Just sit and take it

EDITORIAL

BY ART CULLEN

In America, Agriculture Secretary Sonny Perdue told Wisconsin dairy farmers last week, the big get bigger and the small go out. That’s the way it goes. No tears for the vanquished. Another ethanol plant just shut down in Sioux County, in part because of the trade wars with China and Mexico, in part because of broken Trump promises, in part because production overshoots demand as the corn industry does so expertly. Oh well. John Deere is laying off 160 workers in the Quad Cities because of steel tariffs and slack demand as world trade screeches to a halt. They could just move to where the jobs are in, say, San Jose. This is no rose garden, kids, so buck up. Creative destruction.

The last of the independent dairy farmers are pulling the plug, driven out by a glut of milk brought by the big getting bigger by design. The same thing happened in Iowa in 1998 when consolidators ramped up sow production to bury the feeder pig trade. The small go out. We have nearly forgotten that pain. We very nearly got over it. You can get a job working for the Chinese in that confinement.

The workers at the Sioux County, farmer-owned ethanol plant are idle hoping for a better market. The farmer-owners don’t know how long they can pay workers to sit. No doubt, John Deere wonders how or if foreign markets will rebound anytime soon.

More people and capital drain from the rural Midwest, along with better prospects for us all. Spray some more anhydrous and watch the Gulf of Mexico die. It is the natural cycle.
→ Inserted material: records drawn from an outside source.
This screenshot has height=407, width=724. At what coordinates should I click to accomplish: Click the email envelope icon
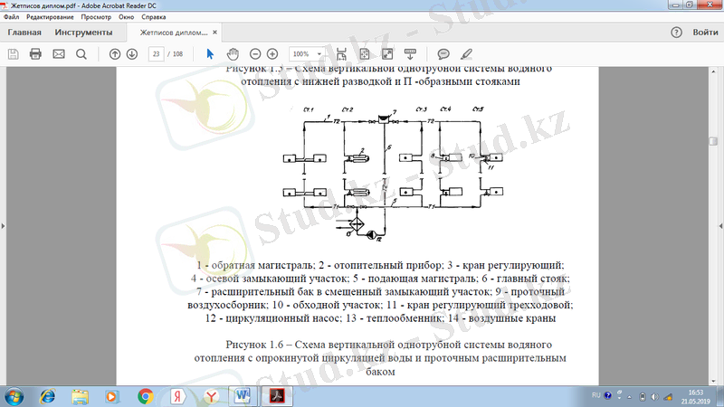pyautogui.click(x=59, y=54)
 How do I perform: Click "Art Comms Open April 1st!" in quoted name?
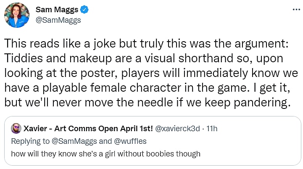tap(105, 128)
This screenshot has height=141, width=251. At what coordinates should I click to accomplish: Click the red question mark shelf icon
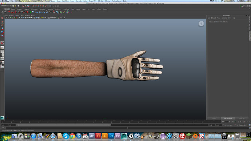tap(9, 12)
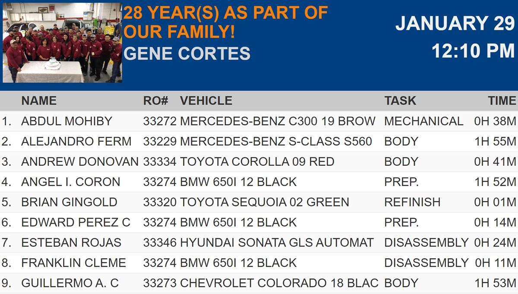Click the VEHICLE column header
Image resolution: width=518 pixels, height=294 pixels.
pos(206,101)
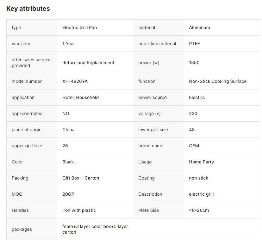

Perdue speaks with a sort of resignation that is all too familiar to sons and daughters of Iowa shoved out of the door by their parents for the suburbs of Chicago.

It shouldn’t have to be this way.

John Delaney believes otherwise. He noted during a visit to Storm Lake on Saturday that 90% of capital investment goes to 50 counties on either coast. That’s the giant sucking sound we have heard over the past half-century. Delaney believes that capital flows can be reversed. He thinks it will come through investment in battling our climate crisis. He believes those ethanol plants can produce at zero emissions to negate their sizable carbon footprint, and truly be renewable. He argues that the rural Midwest can enjoy the fruits high-tech productivity through re-investment in infrastructure and education.
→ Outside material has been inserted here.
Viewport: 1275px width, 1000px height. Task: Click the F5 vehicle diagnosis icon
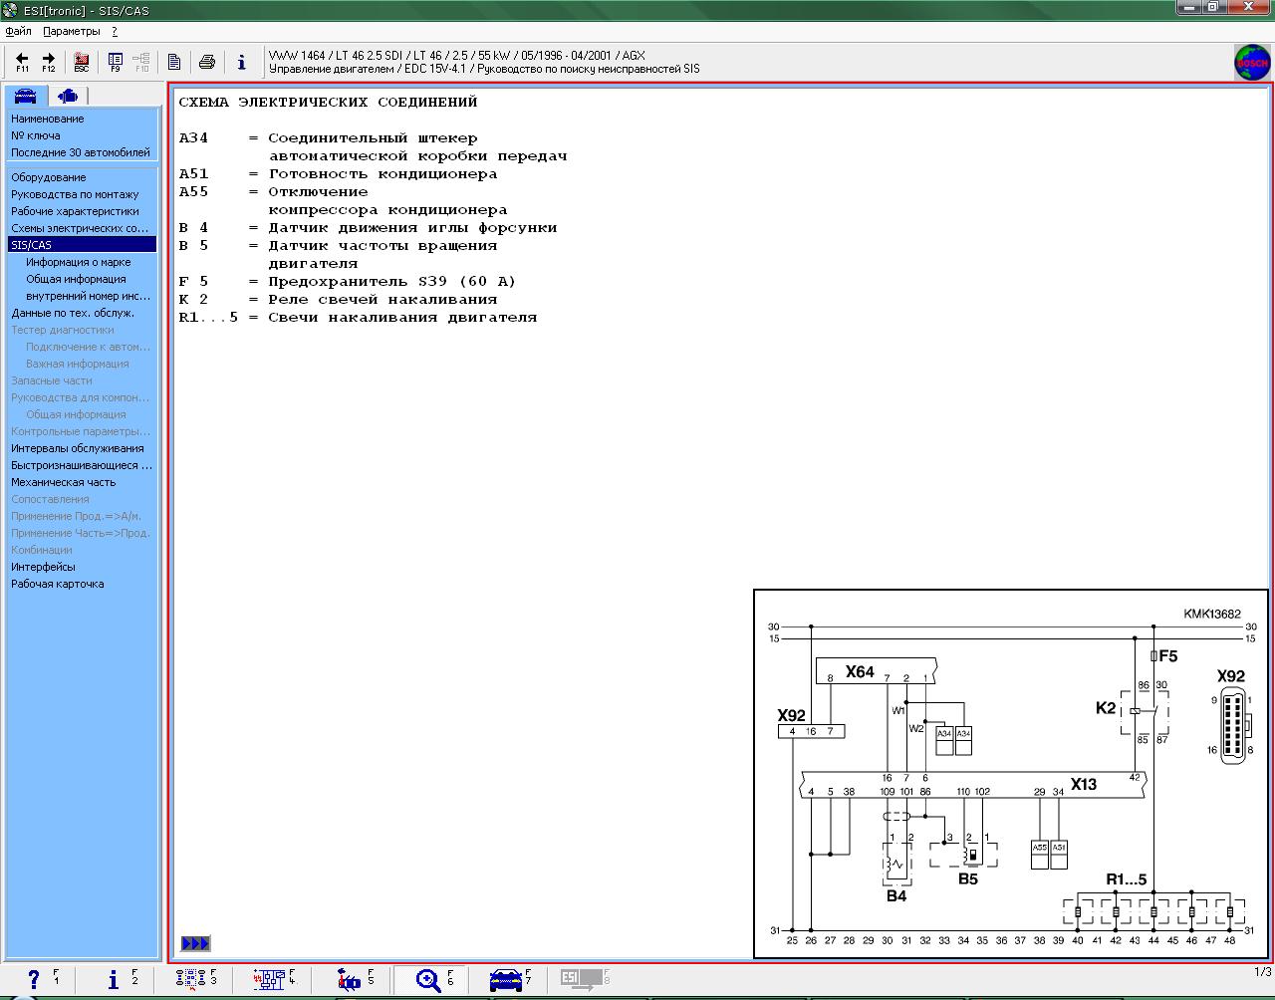[x=349, y=980]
Delaney is joined by fellow Rep. Tim Ryan of Ohio, another presidential candidate registering low in the polls, and Rep. Ro Khanna, D-Calif., who is not running for President this cycle but who is putting his shoulder behind transferring digital jobs from Silicon Valley to western Iowa. If we don’t, Khanna said, the chasm between have and have not will grow only larger and threaten the very idea of America. He believes that. So apparently does Pillar Technologies, a California software firm, which worked with Khanna, Iowa Central Community College and the community of Jefferson to start a “forge” that will train digital coders and put them in high-paying jobs in Jefferson. The program could be easily templated in Storm Lake, with Iowa Central’s largest satellite campus, its symbiotic relationship with Storm Lake High School, and Buena Vista University.

Ryan thinks that Appalachian Ohio and rural Iowa can lead the way in creating the new solar energy sector that will fuel electric cars of the future. China has the bulk of that business now. Youngstown should have it. Pocahontas could get a slice if the business and investment were directed this way. We can dream — at least, we can afford that.

Delaney says he intends to shift the emphasis of his campaign to rural entrepreneurship.

We need that sort of thinking in array, cast against the gloom that Perdue promises. Maybe the fortunes of Sac County, or Calhoun, could be turned around from steady depopulation, eroding markets and frustrated ambitions. Or we could just roll with it.

Most of the trade bailouts are going to the very largest farmers — in fact, to land owners who don’t know a cornstalk from an ox tail. The small are left to fend for themselves. The ag economists are now shuddering at the thought of Elizabeth Warren and supply management in agriculture, because it will make planted acreage go down and corn prices go up. Who wants that? The Chinese are used to stealing our corn to feed their hogs through Smithfield. The big have their rights, too.

Our health insurance premiums went up 24% last year. The small get smaller, for sure. And, our property taxes for mental health services will go up 33% next year because the state took Medicaid private at an additional cost of $300 million per year. Two insurance companies get the booty, you get the boot from the nursing home. That’s how it works.

We can turn it around. First, we need to shed the mental yoke that we are just coincidentally here, and should not expect to make a go of it, because nobody guarantees us anything in the world according to Sonny Perdue. There is no right to health care, then, or a fair price in a regulated market, or protection from Bayer’s latest soybean poison. No free lunch in America, by gum. Or a living wage where you can rent something where the roof won’t leak in Varina. We could make a different choice.